Durant son séjour dans sa cachette d’Amsterdam, Anne Frank avait elle-même procédé à des coupes et des réécritures de son propre journal, rêvant de le publier à l’issue de la Libération. Elle se rêvait en effet journaliste ou auteure et la famille Frank avait entendu en 1944 sur la radio qu’ils écoutaient clandestinement, un appel de gouvernement hollandais en exil à Londres à faire œuvre de mémoire en conservant notamment les journaux intimes et autres carnets de cette période d’occupation allemande.
Au décès d’Otto Frank en 1980, la fondation Anne Frank, sise à Bâle, mandate l’auteure allemande, et traductrice du journal, Mirjam Pressler, pour une nouvelle version "complète" du journal en rajoutant les passages supprimés par Otto Frank.
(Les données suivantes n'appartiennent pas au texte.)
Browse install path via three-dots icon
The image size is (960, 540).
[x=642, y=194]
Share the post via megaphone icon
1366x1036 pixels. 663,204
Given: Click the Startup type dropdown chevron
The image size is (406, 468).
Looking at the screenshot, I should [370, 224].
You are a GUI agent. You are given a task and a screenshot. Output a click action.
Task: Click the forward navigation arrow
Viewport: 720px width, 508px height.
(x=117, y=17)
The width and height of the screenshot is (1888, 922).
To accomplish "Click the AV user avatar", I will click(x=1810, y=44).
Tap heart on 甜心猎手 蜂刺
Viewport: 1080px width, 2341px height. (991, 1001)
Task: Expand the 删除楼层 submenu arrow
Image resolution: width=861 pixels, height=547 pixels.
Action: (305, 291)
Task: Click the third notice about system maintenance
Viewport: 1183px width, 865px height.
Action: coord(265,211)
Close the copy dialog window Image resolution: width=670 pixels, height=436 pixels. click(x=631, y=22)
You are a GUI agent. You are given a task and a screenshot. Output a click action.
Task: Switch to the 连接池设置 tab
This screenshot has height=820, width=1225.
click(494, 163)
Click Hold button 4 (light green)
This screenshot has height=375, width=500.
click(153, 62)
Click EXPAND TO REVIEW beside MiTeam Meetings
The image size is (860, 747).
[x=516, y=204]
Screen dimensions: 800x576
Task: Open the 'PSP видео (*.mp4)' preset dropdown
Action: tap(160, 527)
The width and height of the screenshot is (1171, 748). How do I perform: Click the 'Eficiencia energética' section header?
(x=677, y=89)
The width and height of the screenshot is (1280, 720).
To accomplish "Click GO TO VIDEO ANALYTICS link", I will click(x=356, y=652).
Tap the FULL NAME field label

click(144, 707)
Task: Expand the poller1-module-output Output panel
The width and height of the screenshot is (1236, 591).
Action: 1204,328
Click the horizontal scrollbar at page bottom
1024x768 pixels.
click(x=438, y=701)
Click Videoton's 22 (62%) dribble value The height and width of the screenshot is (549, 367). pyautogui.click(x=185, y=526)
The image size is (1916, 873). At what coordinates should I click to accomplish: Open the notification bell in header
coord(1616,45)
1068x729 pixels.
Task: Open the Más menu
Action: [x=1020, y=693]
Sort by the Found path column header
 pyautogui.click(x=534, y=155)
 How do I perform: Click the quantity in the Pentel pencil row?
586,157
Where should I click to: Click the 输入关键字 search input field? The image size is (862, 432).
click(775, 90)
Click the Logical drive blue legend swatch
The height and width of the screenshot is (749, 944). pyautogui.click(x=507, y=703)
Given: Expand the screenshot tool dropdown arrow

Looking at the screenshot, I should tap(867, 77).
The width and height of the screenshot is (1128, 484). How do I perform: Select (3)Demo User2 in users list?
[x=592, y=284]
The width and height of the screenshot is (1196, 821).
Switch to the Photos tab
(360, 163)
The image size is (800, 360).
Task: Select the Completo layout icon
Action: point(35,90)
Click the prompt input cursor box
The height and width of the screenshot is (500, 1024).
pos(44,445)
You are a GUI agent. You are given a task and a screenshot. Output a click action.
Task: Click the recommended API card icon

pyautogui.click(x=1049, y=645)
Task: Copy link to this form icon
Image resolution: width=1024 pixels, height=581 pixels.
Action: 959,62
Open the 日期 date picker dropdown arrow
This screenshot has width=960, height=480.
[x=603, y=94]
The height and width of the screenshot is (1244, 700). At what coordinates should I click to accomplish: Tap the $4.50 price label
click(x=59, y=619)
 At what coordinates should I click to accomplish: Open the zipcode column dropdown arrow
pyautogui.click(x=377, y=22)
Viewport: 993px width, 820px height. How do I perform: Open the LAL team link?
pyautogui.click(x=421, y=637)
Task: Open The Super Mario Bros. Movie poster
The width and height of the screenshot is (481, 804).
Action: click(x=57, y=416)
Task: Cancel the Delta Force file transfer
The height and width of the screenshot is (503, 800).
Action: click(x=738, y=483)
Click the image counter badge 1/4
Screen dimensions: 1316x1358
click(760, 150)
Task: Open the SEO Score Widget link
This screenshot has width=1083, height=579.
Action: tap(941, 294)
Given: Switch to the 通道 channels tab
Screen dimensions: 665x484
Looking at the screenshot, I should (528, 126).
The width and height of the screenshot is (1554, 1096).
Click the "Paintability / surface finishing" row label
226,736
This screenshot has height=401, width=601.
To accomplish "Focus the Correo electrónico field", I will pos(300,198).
En 2017, une nouvelle version "intégrale" à été publiée sous la conduite de Mirjam Pressler en intégrant des réflexions d’Anne Frank plus intimes et sensuelles. Grande spécialiste autorisée du "Journal d’Anne Frank", Mirjam Pressler est décédée ce mois de janvier 2019.
Publié à l’OSL (œuvre suisse des lectures pour la jeunesse), le fascicule "Anne Frank" de Mirjam Pressler résume parfaitement cette histoire. Il est recommandé dès 11 ans.
L’annexe, cachette de tous les espoirs
L’annexe, c’est un lieu secret. Comme un petit appartement sur deux étages, situé côté cour d’une ancienne maison d’Amsterdam. Sous l’annexe, il y a les bureaux et entrepôts de la société Opekta, épices et gélatine pour confitures. L’annexe dispose de fenêtres, mais les vitres sont constamment fermées et les rideaux tirés. Pas question qu’on y devine la présence de quiconque. C’est là, au 263 Prinsengracht, que se cachent Anne Frank, sa sœur Margot, son père Otto, sa mère Edith, plus le couple Van Pels (nommés Van Daan par Anne) et leur fils Peter, puis le dentiste Pfeffer.
Mis dans le secret, quelques associés d’Otto Frank, le désormais ex-directeur d’Opekta, apportent de la nourriture à ces prisonniers volontaires. Dans tout Amsterdam, les nazis chassent et déportent les juifs. Les citoyens qui aideraient des juifs sont également passibles de déportation en camps de la mort ou d’exécution immédiate. La cachette de l’annexe tient du 6 juillet 1942 au 4 août 1944, date de sa découverte par la Gestapo allemande.
Les historiens se perdent encore en conjecture au sujet de l’arrestation d’Anne Frank et de sa famille. Dénonciation? On n'a trouvé aucune trace administrative d’une quelconque annonce aux Allemands. Hasard d’une perquisition de routine? La Gestapo enquêtait sur un trafic de cartes de rationnement. Aujourd’hui l’annexe fait partie de la Maison d'Anne Frank, l’un des musées les plus visités d’Amsterdam.